The LIM protein AJUBA recruits protein arginine methyltransferase 5 (PRMT5) to mediate SNAIL-dependent transcriptional repression

The Wistar Institute, 3601 Spruce Street, Philadelphia, PA 19104; Department of Medicine, Washington University, St. Louis, MO 63110, USA; Department of Biological Sciences, Florida Atlantic University, 777 Glades Road, Boca Raton, FL 33431

^* To whom correspondence should be addressed. Email: Rauscher{at}wistar.org.

	Abstract

The SNAIL transcription factor contains C-terminal tandem zinc finger motifs and an N-terminal SNAG repression domain. The SNAIL family has recently emerged as major contributors to the processes of development and metastasis via regulating epithelial-mesenchymal transition events during embryonic development and tumor progression. However, the mechanisms by which SNAIL represses gene expression are largely undefined.
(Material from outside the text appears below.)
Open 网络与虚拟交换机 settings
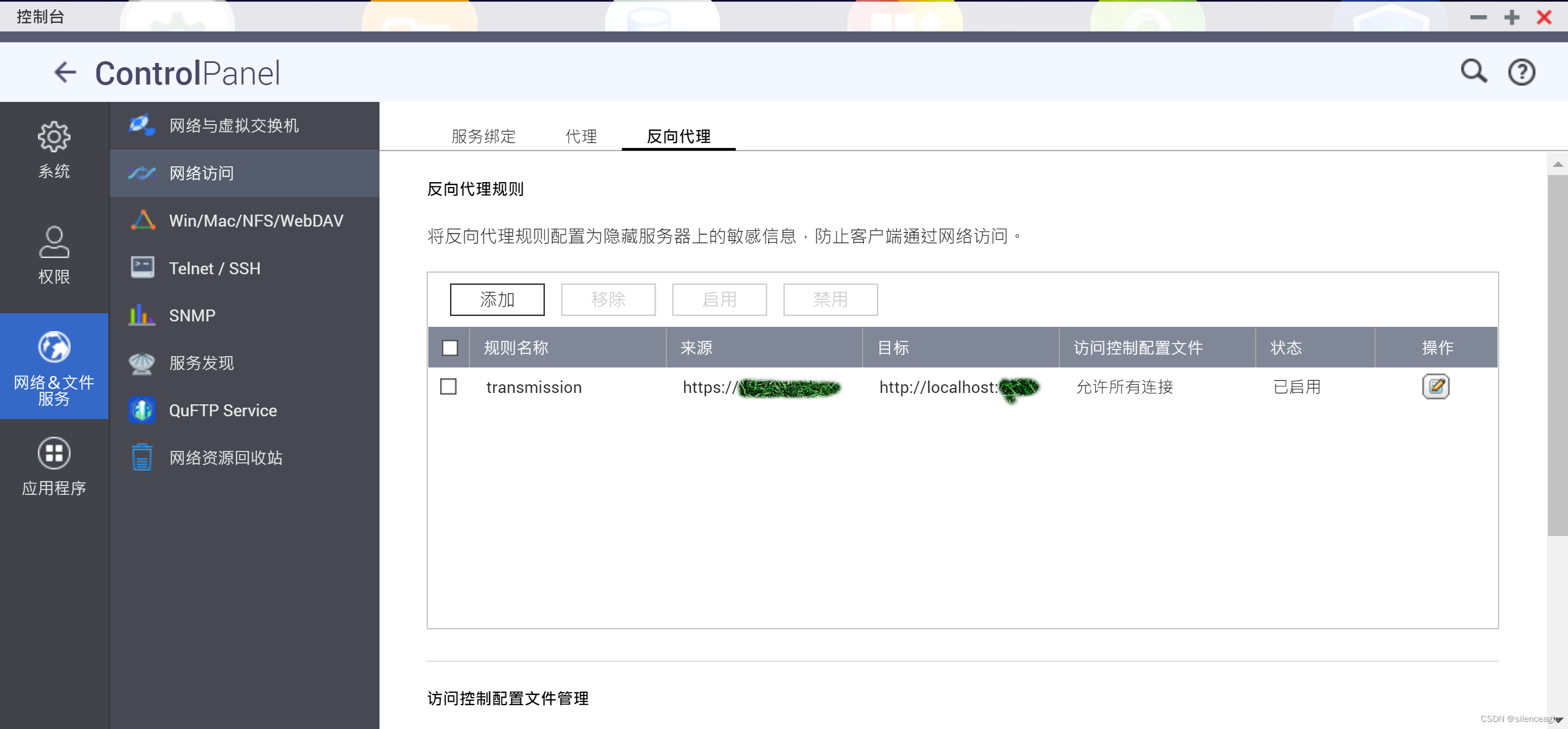The image size is (1568, 729). click(x=234, y=125)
Previously we demonstrated that the AJUBA family of LIM proteins, function as co-repressors for SNAIL and, as such, may serve as a platform for assembly of chromatin modifying factors. Here, we describe the identification of the protein arginine methyltransferase 5 (PRMT5) as an effector recruited to SNAIL through an interaction with AJUBA and functions to repress the SNAIL target gene, E-cadherin. PRMT5 binds to the non-LIM region of AJUBA, and is translocated into the nucleus in a SNAIL and AJUBA-dependent manner. Depletion of PRMT5 in p19 cells stimulates E-cadherin expression, and the SNAIL, AJUBA and PRMT5 ternary complex can be found at the the proximal promoter region of the E-cadherin gene, concomitant with increased arginine methylation of histones at the locus. Together, these data suggest that PRMT5 is an effector of SNAIL-dependent gene repression.